» WHAT THE TASK ASKS: Transcribe every entry exactly, with nothing added or left out.

DATA SECTION Block Start

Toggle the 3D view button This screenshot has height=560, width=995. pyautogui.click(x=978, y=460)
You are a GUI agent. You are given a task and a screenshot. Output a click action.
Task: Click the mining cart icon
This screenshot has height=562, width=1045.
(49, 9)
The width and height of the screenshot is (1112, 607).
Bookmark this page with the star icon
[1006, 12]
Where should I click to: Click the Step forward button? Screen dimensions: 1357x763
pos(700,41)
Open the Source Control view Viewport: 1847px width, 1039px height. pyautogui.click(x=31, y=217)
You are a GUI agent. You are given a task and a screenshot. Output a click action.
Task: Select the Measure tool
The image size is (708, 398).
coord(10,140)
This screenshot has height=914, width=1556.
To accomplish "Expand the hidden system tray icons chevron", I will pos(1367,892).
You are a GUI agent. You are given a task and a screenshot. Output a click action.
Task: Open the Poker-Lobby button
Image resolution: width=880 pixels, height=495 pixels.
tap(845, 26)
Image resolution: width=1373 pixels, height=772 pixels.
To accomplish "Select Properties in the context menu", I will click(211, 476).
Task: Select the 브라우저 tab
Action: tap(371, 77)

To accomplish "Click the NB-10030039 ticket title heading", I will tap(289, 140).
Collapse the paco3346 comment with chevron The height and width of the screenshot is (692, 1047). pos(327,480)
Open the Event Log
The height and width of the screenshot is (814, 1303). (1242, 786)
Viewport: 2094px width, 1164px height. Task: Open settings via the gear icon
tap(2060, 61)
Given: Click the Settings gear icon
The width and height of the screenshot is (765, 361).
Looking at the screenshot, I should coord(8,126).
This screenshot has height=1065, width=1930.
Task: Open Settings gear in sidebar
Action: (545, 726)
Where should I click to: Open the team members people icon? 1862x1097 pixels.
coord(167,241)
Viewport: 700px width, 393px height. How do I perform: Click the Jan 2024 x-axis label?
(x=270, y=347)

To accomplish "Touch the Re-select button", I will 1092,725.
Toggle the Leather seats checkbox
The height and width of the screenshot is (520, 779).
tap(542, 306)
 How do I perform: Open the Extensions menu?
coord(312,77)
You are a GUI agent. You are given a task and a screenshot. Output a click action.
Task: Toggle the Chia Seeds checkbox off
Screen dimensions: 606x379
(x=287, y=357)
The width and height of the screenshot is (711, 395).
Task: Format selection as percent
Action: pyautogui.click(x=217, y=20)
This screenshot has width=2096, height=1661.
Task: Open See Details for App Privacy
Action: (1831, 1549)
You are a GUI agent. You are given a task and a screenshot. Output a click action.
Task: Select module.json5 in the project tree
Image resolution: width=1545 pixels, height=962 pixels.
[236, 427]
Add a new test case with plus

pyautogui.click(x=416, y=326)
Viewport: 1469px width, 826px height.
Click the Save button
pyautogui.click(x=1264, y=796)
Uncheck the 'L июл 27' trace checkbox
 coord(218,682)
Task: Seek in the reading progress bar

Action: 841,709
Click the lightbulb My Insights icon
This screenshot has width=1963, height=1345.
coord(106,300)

DATA SECTION Block End

» EXPECTED OUTPUT:
Toggle the 3D view button This screenshot has height=560, width=995. pyautogui.click(x=978, y=460)
You are a GUI agent. You are given a task and a screenshot. Output a click action.
Task: Click the mining cart icon
This screenshot has height=562, width=1045.
(49, 9)
The width and height of the screenshot is (1112, 607).
Bookmark this page with the star icon
[1006, 12]
Where should I click to: Click the Step forward button? Screen dimensions: 1357x763
pos(700,41)
Open the Source Control view Viewport: 1847px width, 1039px height. pyautogui.click(x=31, y=217)
You are a GUI agent. You are given a task and a screenshot. Output a click action.
Task: Select the Measure tool
The image size is (708, 398).
coord(10,140)
This screenshot has height=914, width=1556.
To accomplish "Expand the hidden system tray icons chevron", I will pos(1367,892).
You are a GUI agent. You are given a task and a screenshot. Output a click action.
Task: Open the Poker-Lobby button
Image resolution: width=880 pixels, height=495 pixels.
tap(845, 26)
Image resolution: width=1373 pixels, height=772 pixels.
To accomplish "Select Properties in the context menu", I will click(211, 476).
Task: Select the 브라우저 tab
Action: tap(371, 77)

To accomplish "Click the NB-10030039 ticket title heading", I will tap(289, 140).
Collapse the paco3346 comment with chevron The height and width of the screenshot is (692, 1047). pos(327,480)
Open the Event Log
The height and width of the screenshot is (814, 1303). (1242, 786)
Viewport: 2094px width, 1164px height. Task: Open settings via the gear icon
tap(2060, 61)
Given: Click the Settings gear icon
The width and height of the screenshot is (765, 361).
Looking at the screenshot, I should coord(8,126).
This screenshot has height=1065, width=1930.
Task: Open Settings gear in sidebar
Action: (545, 726)
Where should I click to: Open the team members people icon? 1862x1097 pixels.
coord(167,241)
Viewport: 700px width, 393px height. How do I perform: Click the Jan 2024 x-axis label?
(x=270, y=347)

To accomplish "Touch the Re-select button", I will 1092,725.
Toggle the Leather seats checkbox
The height and width of the screenshot is (520, 779).
tap(542, 306)
 How do I perform: Open the Extensions menu?
coord(312,77)
You are a GUI agent. You are given a task and a screenshot. Output a click action.
Task: Toggle the Chia Seeds checkbox off
Screen dimensions: 606x379
(x=287, y=357)
The width and height of the screenshot is (711, 395).
Task: Format selection as percent
Action: pyautogui.click(x=217, y=20)
This screenshot has width=2096, height=1661.
Task: Open See Details for App Privacy
Action: (1831, 1549)
You are a GUI agent. You are given a task and a screenshot. Output a click action.
Task: Select module.json5 in the project tree
Image resolution: width=1545 pixels, height=962 pixels.
[236, 427]
Add a new test case with plus

pyautogui.click(x=416, y=326)
Viewport: 1469px width, 826px height.
Click the Save button
pyautogui.click(x=1264, y=796)
Uncheck the 'L июл 27' trace checkbox
 coord(218,682)
Task: Seek in the reading progress bar

Action: 841,709
Click the lightbulb My Insights icon
This screenshot has width=1963, height=1345.
coord(106,300)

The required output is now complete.